Skip to main content

Source: ebisu/docs/IMPORT_ARCHITECTURE.md | ✏️ Edit on GitHub

Ebisu Import Architecture

Overview

This document explains how Ebisu's import system implements intelligence platform principles where multiple reports are confirmations, not duplicates.

Core Architecture

Two-Layer Deduplication Strategy

1. File-Level Deduplication (Infrastructure)

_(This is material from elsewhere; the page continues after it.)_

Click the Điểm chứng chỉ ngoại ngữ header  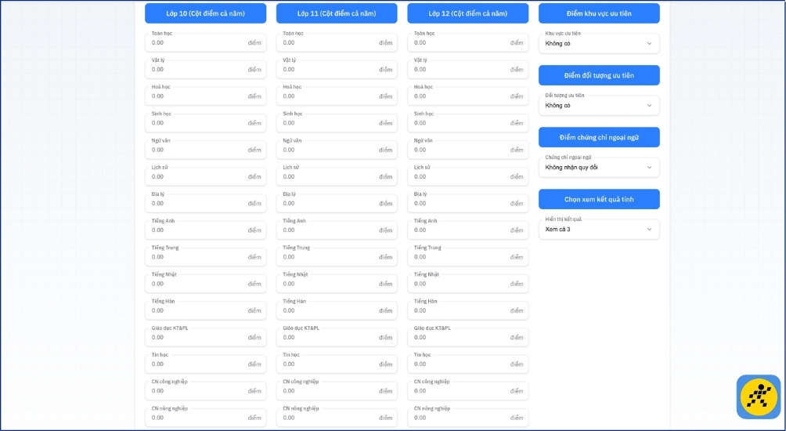point(599,137)
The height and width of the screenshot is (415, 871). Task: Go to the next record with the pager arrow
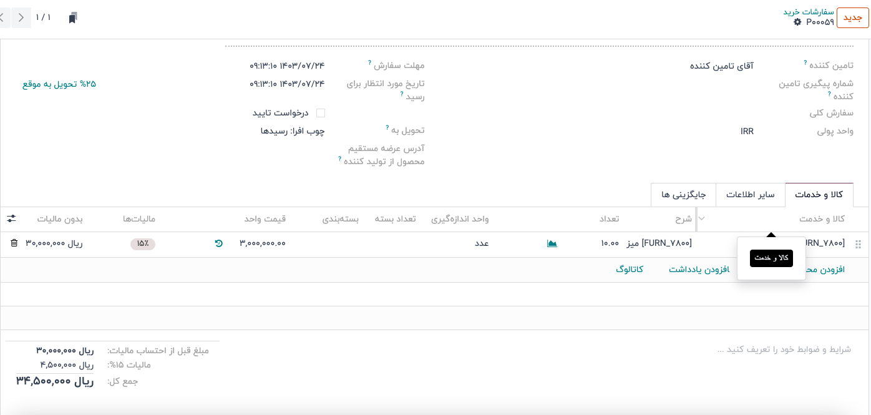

  • Purpose: Prevent processing same file twice
  • Method: SHA-256 hash of entire file
  • Table: data_lineage
  • Benefit: Saves processing resources
# Example from import script
FILE_HASH=$(sha256sum "$INPUT_FILE" | cut -d' ' -f1)
EXISTING_LINEAGE=$(execute_sql "
SELECT lineage_id FROM data_lineage
WHERE source_file_hash = '$FILE_HASH'
")

2. Intelligence Confirmations (Analysis)

  • Purpose: Track how many sources report same vessel
  • Method: vessel_key_hash (IMO + name + flag)
  • Table: vessel_identity_confirmations
  • Benefit: Increases data confidence
-- Example: Finding vessels confirmed by multiple sources
SELECT
vessel_name,
confirmation_count,
confirming_source_names
FROM vessel_identity_confirmations
WHERE confirmation_count > 1;

Import Process Flow

1. File Validation
├── Check file hash (prevent duplicate processing)
└── Validate data quality

2. Batch Creation
├── Create import batch record
├── Link to previous batch (for change detection)
└── Record file metadata

3. Raw Data Import
├── Load to staging table
├── Convert to intelligence_reports
├── Preserve ALL raw data in JSONB
└── Generate vessel_key_hash

4. Intelligence Extraction
├── Extract structured vessel_intelligence
├── Calculate completeness scores
└── Maintain 1:1 with reports

5. Confirmation Tracking
├── Update vessel_identity_confirmations
├── Count confirming sources
└── Calculate confidence scores

6. Change Detection
├── Compare with previous batch
├── Log changes to intelligence_change_log
└── Score risk of changes

Table Relationships

intelligence_reports
↓ 1:1
vessel_intelligence
↓ vessel_key_hash
vessel_identity_confirmations (aggregated view)

Cross-source analysis

Key Functions

rebuild_vessel_confirmations()

Rebuilds confirmation tracking from all sources:

-- Aggregates all reports by vessel_key_hash
-- Counts confirming sources
-- Calculates confidence scores
SELECT * FROM rebuild_vessel_confirmations();

update_vessel_confirmations(batch_id)

Updates confirmations for a specific import:

-- Incremental update after new import
-- Tracks new and updated confirmations
SELECT * FROM update_vessel_confirmations('batch-uuid');

detect_vessel_changes(current_batch, previous_batch)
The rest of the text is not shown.